*Problem*. Could you write the entries out again, exactly as they are?

*Dataset excerpts*.
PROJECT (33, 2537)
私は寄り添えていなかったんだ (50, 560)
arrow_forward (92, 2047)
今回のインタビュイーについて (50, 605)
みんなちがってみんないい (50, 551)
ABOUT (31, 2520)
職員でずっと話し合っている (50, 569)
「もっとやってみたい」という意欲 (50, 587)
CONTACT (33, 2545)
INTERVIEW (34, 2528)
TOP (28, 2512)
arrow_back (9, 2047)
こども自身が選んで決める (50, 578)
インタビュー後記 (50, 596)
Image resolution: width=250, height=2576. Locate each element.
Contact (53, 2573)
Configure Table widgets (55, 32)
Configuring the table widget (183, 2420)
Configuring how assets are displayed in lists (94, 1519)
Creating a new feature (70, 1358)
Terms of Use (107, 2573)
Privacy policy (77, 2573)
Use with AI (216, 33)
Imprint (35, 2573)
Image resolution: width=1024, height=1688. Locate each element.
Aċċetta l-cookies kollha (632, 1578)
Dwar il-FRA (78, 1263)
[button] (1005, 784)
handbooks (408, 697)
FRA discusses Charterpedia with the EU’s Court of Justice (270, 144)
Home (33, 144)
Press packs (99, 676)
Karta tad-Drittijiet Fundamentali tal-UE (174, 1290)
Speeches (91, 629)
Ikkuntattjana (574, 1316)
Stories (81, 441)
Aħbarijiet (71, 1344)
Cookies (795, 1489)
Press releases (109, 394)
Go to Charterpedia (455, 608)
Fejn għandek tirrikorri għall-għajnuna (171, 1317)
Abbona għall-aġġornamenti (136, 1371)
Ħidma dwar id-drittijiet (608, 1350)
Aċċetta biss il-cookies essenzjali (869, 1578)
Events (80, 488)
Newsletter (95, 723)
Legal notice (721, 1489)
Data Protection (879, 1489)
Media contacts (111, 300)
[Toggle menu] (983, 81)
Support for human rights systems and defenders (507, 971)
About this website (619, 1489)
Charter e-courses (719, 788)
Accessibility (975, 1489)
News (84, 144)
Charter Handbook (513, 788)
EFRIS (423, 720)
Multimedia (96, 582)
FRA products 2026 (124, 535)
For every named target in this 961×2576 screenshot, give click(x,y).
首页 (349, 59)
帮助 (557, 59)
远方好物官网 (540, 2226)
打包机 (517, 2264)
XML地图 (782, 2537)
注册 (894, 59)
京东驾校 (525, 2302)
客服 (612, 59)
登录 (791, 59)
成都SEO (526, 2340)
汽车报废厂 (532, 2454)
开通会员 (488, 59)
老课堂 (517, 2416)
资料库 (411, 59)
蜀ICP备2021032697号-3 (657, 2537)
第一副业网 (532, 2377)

*Answer to this problem*.
PROJECT (33, 2537)
私は寄り添えていなかったんだ (50, 560)
arrow_forward (92, 2047)
今回のインタビュイーについて (50, 605)
みんなちがってみんないい (50, 551)
ABOUT (31, 2520)
職員でずっと話し合っている (50, 569)
「もっとやってみたい」という意欲 (50, 587)
CONTACT (33, 2545)
INTERVIEW (34, 2528)
TOP (28, 2512)
arrow_back (9, 2047)
こども自身が選んで決める (50, 578)
インタビュー後記 (50, 596)
Image resolution: width=250, height=2576. Locate each element.
Contact (53, 2573)
Configure Table widgets (55, 32)
Configuring the table widget (183, 2420)
Configuring how assets are displayed in lists (94, 1519)
Creating a new feature (70, 1358)
Terms of Use (107, 2573)
Privacy policy (77, 2573)
Use with AI (216, 33)
Imprint (35, 2573)
Image resolution: width=1024, height=1688. Locate each element.
Aċċetta l-cookies kollha (632, 1578)
Dwar il-FRA (78, 1263)
[button] (1005, 784)
handbooks (408, 697)
FRA discusses Charterpedia with the EU’s Court of Justice (270, 144)
Home (33, 144)
Press packs (99, 676)
Karta tad-Drittijiet Fundamentali tal-UE (174, 1290)
Speeches (91, 629)
Ikkuntattjana (574, 1316)
Stories (81, 441)
Aħbarijiet (71, 1344)
Cookies (795, 1489)
Press releases (109, 394)
Go to Charterpedia (455, 608)
Fejn għandek tirrikorri għall-għajnuna (171, 1317)
Abbona għall-aġġornamenti (136, 1371)
Ħidma dwar id-drittijiet (608, 1350)
Aċċetta biss il-cookies essenzjali (869, 1578)
Events (80, 488)
Newsletter (95, 723)
Legal notice (721, 1489)
Data Protection (879, 1489)
Media contacts (111, 300)
[Toggle menu] (983, 81)
Support for human rights systems and defenders (507, 971)
About this website (619, 1489)
Charter e-courses (719, 788)
Accessibility (975, 1489)
News (84, 144)
Charter Handbook (513, 788)
EFRIS (423, 720)
Multimedia (96, 582)
FRA products 2026 (124, 535)
For every named target in this 961×2576 screenshot, give click(x,y).
首页 (349, 59)
帮助 (557, 59)
远方好物官网 (540, 2226)
打包机 (517, 2264)
XML地图 (782, 2537)
注册 (894, 59)
京东驾校 (525, 2302)
客服 (612, 59)
登录 (791, 59)
成都SEO (526, 2340)
汽车报废厂 (532, 2454)
开通会员 (488, 59)
老课堂 (517, 2416)
资料库 (411, 59)
蜀ICP备2021032697号-3 (657, 2537)
第一副业网 (532, 2377)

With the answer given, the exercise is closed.